The Learning Process


After acquiring skills through a series of research exercises and increasingly complex writing
assignments, students use those skills to solve problems for simulated clients. They learn to
create some of the most important documents that attorneys use to communicate: letters to
clients, memoranda to other lawyers, and briefs to judges. Much of the learning in the course
happens outside the classroom as students work in the role of attorneys, writing and rewriting
these documents. They also work collaboratively with their peers in class to formulate and
articulate arguments and meet individually with their Legal Writing Instructors to discuss the
critique of their assignments.
The culmination of the first term is a large research problem. Students must bring to bear all the
research skills they have learned during the semester and write a memorandum to a senior
attorney, laying out the applicable law and using that law to support their conclusions about the
problems likely outcome.
In the spring term, students learn persuasive writing techniques, write a motion brief addressed to
a trial judge, and argue the motion. The final assignment of the year is a brief to a mock court of
appeals and an oral argument at the federal courthouse in Philadelphia before a panel of
practicing lawyers and judges. By the end of the year, students will have reached a level of
mastery of basic lawyering skills that will allow them to tackle whatever problems they
encounter in their first legal jobs.
Upper-level Courses

All law school courses develop lawyering skills, but some focus more closely on the
communication, advocacy, and research skills introduced in Legal Writing.
All law students are required to complete an upper-level writing project. This paper must be
supervised by a faculty member and must go through at least one set of comments and revisions.
Advanced Legal Research is a small class taught by Penns JD-degreed librarians. It
emphasizes hands-on work on sophisticated research problems that lawyers encounter in
practice.
Appellate Advocacy is taught in small sections by practicing appellate advocates during the fall
of the second year.

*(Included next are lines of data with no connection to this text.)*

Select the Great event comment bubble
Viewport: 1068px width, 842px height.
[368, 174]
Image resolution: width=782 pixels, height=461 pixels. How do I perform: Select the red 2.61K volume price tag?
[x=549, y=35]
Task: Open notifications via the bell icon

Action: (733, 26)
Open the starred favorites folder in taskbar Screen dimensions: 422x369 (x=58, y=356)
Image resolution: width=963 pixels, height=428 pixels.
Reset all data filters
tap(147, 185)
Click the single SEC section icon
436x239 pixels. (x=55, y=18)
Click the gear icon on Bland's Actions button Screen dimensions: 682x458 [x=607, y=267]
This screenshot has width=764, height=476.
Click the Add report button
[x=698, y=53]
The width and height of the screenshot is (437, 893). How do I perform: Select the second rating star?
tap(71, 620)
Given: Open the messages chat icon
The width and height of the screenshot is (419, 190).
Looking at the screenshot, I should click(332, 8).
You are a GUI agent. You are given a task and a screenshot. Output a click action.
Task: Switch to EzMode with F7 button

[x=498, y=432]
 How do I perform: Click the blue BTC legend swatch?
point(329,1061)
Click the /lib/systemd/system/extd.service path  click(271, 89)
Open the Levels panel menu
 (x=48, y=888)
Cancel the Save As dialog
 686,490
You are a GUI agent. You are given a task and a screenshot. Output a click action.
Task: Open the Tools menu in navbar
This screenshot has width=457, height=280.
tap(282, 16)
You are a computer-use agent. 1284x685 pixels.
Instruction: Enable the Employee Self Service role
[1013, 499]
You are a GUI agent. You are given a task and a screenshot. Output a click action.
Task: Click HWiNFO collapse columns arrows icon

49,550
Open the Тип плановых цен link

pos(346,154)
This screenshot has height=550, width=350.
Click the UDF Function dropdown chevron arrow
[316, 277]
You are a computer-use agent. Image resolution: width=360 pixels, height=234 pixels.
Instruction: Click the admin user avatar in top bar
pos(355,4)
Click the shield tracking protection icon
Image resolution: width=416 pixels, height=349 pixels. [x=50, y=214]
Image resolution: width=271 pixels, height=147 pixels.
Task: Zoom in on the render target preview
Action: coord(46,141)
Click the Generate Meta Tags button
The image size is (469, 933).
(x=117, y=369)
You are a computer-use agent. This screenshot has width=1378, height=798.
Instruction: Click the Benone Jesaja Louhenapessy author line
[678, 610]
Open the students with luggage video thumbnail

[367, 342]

Students receive advanced writing and oral advocacy training and the benefit
of critique from experienced appellate lawyers.
Civil Pretrial Litigation is a simulation course in which students take a mock case from initial
client contact though settlement. This class is writing-intensive and expands on the litigation
skills taught in the first-year course.

Contract Drafting teaches students to negotiate, draft, and revise contracts. The class addresses
both the substance and style of standard contract provisions.
Trial Advocacy is taught by expert trial attorneys and judges.
Writing for Practice covers writing in a transactional setting in which lawyers are advisers and
problem-solvers for their clients. Students draft opinion letters and due diligence documents,
focusing on making complex ideas understandable to clients
Advocacy Competitions - There are many co-curricular and extracurricular moot court and
mock trial competitions students can participate in to hone their skills.
Legal Writing for LLMs

U.S. Legal Research and Writing is a required course for all LLM students. The course starts in
the summer and continues into the first third of the fall semester. U.S. Legal Research and
Writing focuses on basic legal research, legal analysis, particularly the use of precedent in a
common law system, and cogent written and oral communication skills.